De segunda a sexta, pela manhã, a faxineira V. limpava a sala do delegado Agostinho Cascardo, corregedor da Polícia Federal em Roraima. No último dia 30 de setembro, uma quarta-feira, por volta de 8h40, ela recolheu o lixo e pegou um bombom. Segundo ela, o chocolate estava “em uma caixinha”, na mesa ao lado da que o delegado usa.
“Até hoje eu me pergunto: ‘Que burrada que eu fiz?'”, diz sobre o bombom da discórdia.
A faxineira afirma que ia contar ao delegado que havia comido a guloseima. Só que no meio do caminho havia uma audiência.
V. conta que após pegar o bombom, limpou outra sala, saiu do prédio da PF para ir à Justiça. Naquele dia, ela tinha audiência do seu divórcio. Quando voltou ao edifício da corporação, diz, foi recebida por um policial.
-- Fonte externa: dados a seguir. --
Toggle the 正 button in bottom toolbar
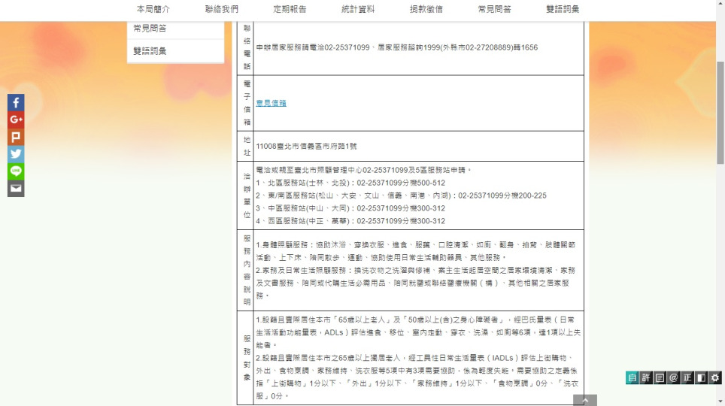Viewport: 725px width, 406px height. 687,378
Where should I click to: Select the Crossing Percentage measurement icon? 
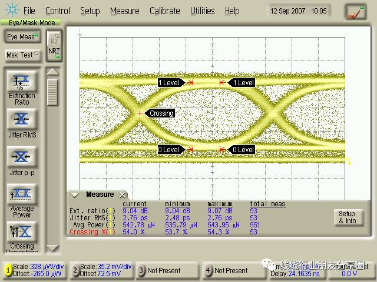pyautogui.click(x=22, y=232)
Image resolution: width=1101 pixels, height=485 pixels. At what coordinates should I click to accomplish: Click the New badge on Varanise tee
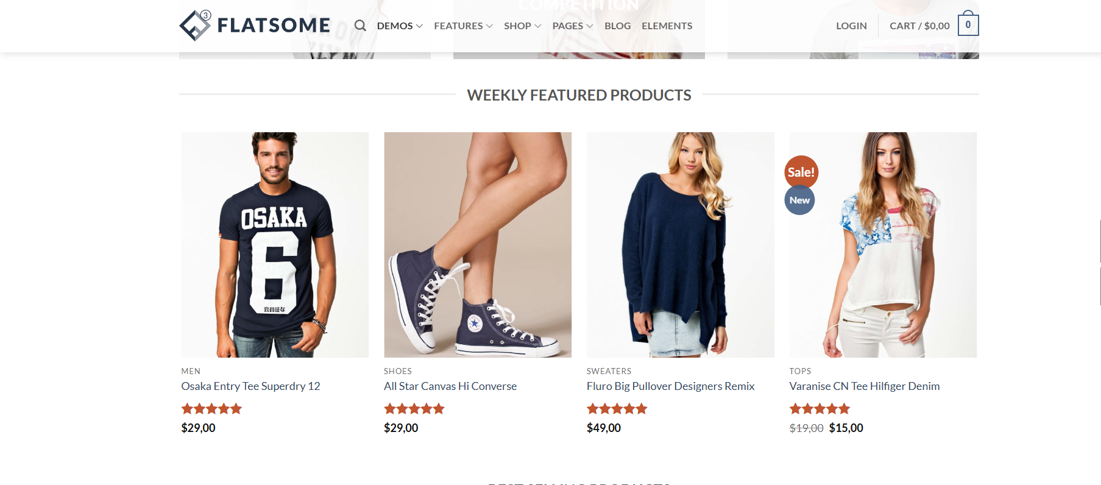click(x=799, y=200)
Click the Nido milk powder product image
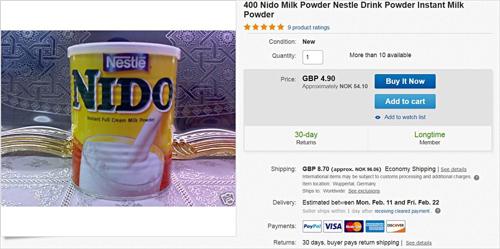The image size is (500, 249). click(118, 118)
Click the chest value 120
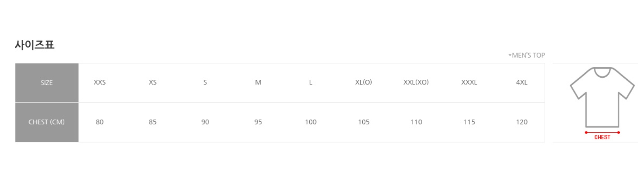 click(x=522, y=122)
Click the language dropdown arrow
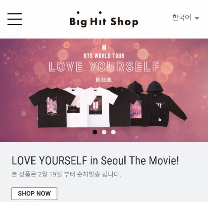 click(x=197, y=18)
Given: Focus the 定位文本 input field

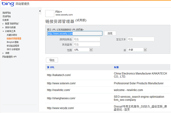Looking at the screenshot, I should point(141,39).
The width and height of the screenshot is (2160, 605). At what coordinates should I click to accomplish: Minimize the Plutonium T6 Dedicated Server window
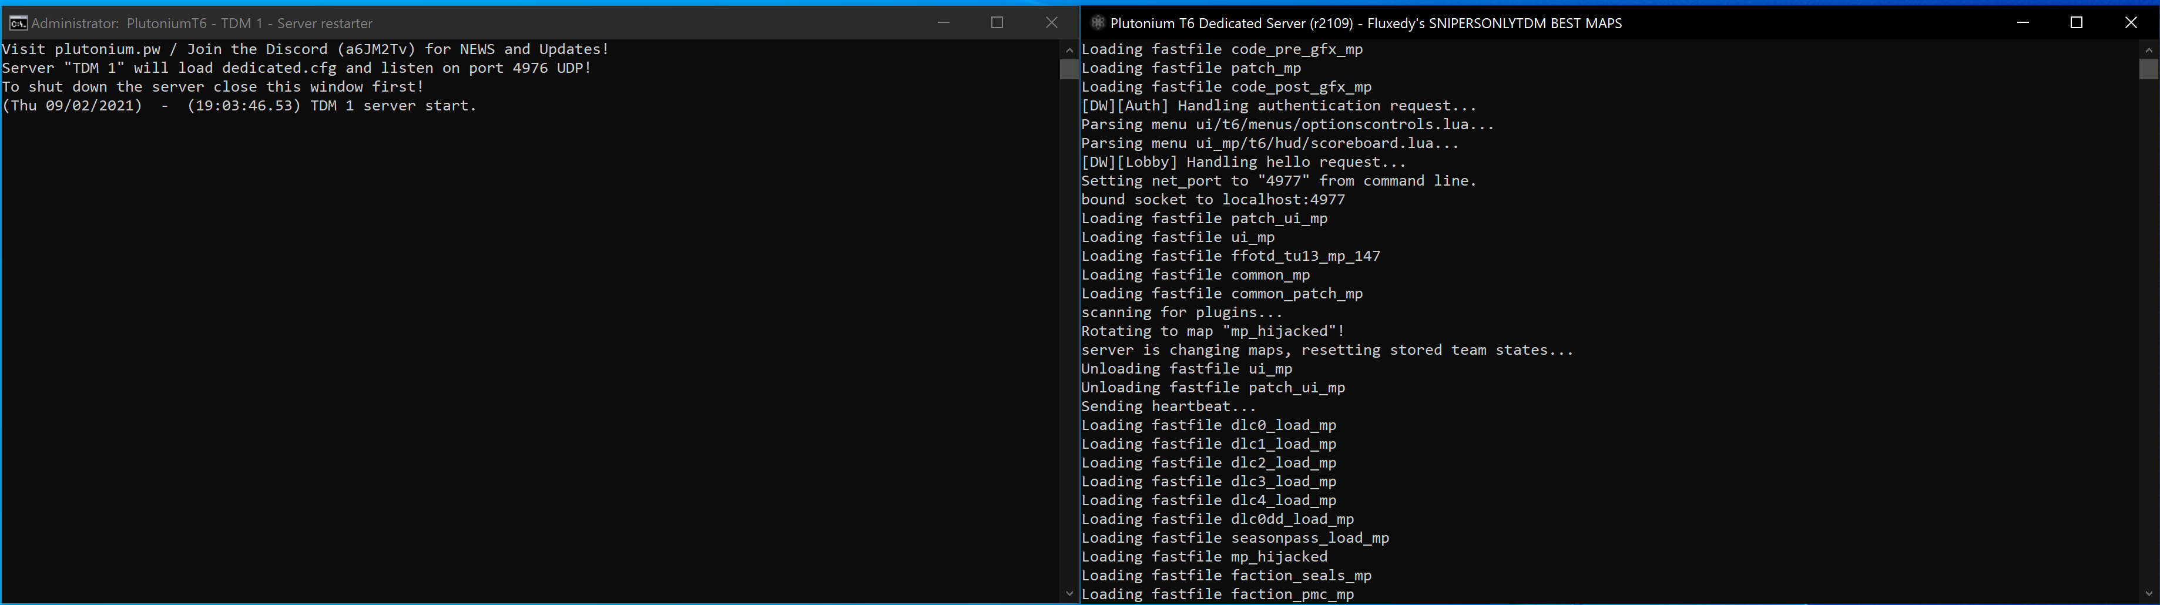click(2022, 23)
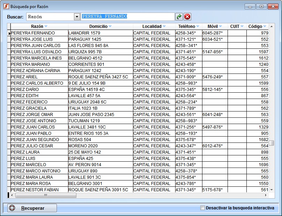
Task: Click the Código column header
Action: pos(255,26)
“Eu, inocente, nem pensei em nada. Eu jamais imaginaria que fosse por causa desse chocolate. Ele perguntou: ‘você, por acaso, foi na sala do corregedor e pegou um chocolate? Eu respondi: ‘peguei’. Eu jamais vou fazer uma coisa e dizer que não fiz. Eu assumo. Ele perguntou: ‘o que você fez?’. Eu falei: ‘eu comi’. Ele falou: ‘cadê o papel?’. Eu disse: ‘eu joguei’. ‘Jogou aonde?’, ele disse. ‘Joguei no lixo’, respondi”, explica a faxineira. Segundo ela, o papel do chocolate foi apreendido e levado como prova.
Câmeras de segurança interna do prédio da PF registraram o momento em que a faxineira comia a guloseima do delegado Cascardo, que é corregedor da corporação em Roraima. A Ordem dos Advogados do Brasil no Estado decidiu acompanhar o caso e dar apoio à faxineira.
V conta que “o fato de eu ter pego lá… Não foi assim: ‘vou lá pegar o chocolate’. Se fosse assim, eu teria pego a caixa toda. Eu tirei só um. Até hoje eu me pergunto: ‘Que burrada que eu fiz?’. Eu não mexo nas coisas de ninguém. Quando eu fiz isso aí, eu falei no depoimento, depois eu volto na sala e falo com ele. Eu tinha uma audiência, que seria 9h20. Eu fui para minha audiência e acabei não falando com ele antes de sair do prédio. Quando eu voltei, um policial disse que alguém queria me ouvir. Eu achei (o papel). Eu estava no piso 2 e achei o papel no piso 3. Todo o tempo um deles na minha cola, como se eu tivesse matado alguém, tivesse feito um crime bárbaro”.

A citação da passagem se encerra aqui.